### [What is expected]
For the material that follows, return exactly the lines from the one with "Given: Switch to the Disc Quality tab" through the one with "You are a computer-use", both ends included.
────────────────────
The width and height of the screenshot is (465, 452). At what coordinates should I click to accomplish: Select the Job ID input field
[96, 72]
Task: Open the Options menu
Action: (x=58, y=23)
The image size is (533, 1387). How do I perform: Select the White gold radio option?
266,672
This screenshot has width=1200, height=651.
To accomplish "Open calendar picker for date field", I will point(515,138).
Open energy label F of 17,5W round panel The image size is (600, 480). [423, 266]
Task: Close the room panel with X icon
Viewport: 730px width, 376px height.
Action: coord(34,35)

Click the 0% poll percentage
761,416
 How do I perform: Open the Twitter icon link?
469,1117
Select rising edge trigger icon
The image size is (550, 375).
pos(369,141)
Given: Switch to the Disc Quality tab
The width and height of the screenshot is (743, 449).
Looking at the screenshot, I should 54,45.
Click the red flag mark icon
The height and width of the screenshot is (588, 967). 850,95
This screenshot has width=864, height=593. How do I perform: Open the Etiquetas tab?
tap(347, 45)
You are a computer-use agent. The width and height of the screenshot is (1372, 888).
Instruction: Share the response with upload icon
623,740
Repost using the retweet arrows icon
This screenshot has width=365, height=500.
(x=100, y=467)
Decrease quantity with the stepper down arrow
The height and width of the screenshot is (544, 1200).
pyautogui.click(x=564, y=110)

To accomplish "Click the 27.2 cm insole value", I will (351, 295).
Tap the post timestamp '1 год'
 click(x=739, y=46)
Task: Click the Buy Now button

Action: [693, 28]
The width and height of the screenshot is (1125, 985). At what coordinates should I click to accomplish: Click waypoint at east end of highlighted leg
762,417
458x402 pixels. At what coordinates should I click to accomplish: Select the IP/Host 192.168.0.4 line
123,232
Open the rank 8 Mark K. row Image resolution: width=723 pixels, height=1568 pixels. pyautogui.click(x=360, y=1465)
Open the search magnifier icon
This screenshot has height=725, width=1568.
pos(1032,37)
────────────────────
### [Completed exercise]
Given: Switch to the Disc Quality tab
The width and height of the screenshot is (743, 449).
Looking at the screenshot, I should 54,45.
Click the red flag mark icon
The height and width of the screenshot is (588, 967). 850,95
This screenshot has width=864, height=593. How do I perform: Open the Etiquetas tab?
tap(347, 45)
You are a computer-use agent. The width and height of the screenshot is (1372, 888).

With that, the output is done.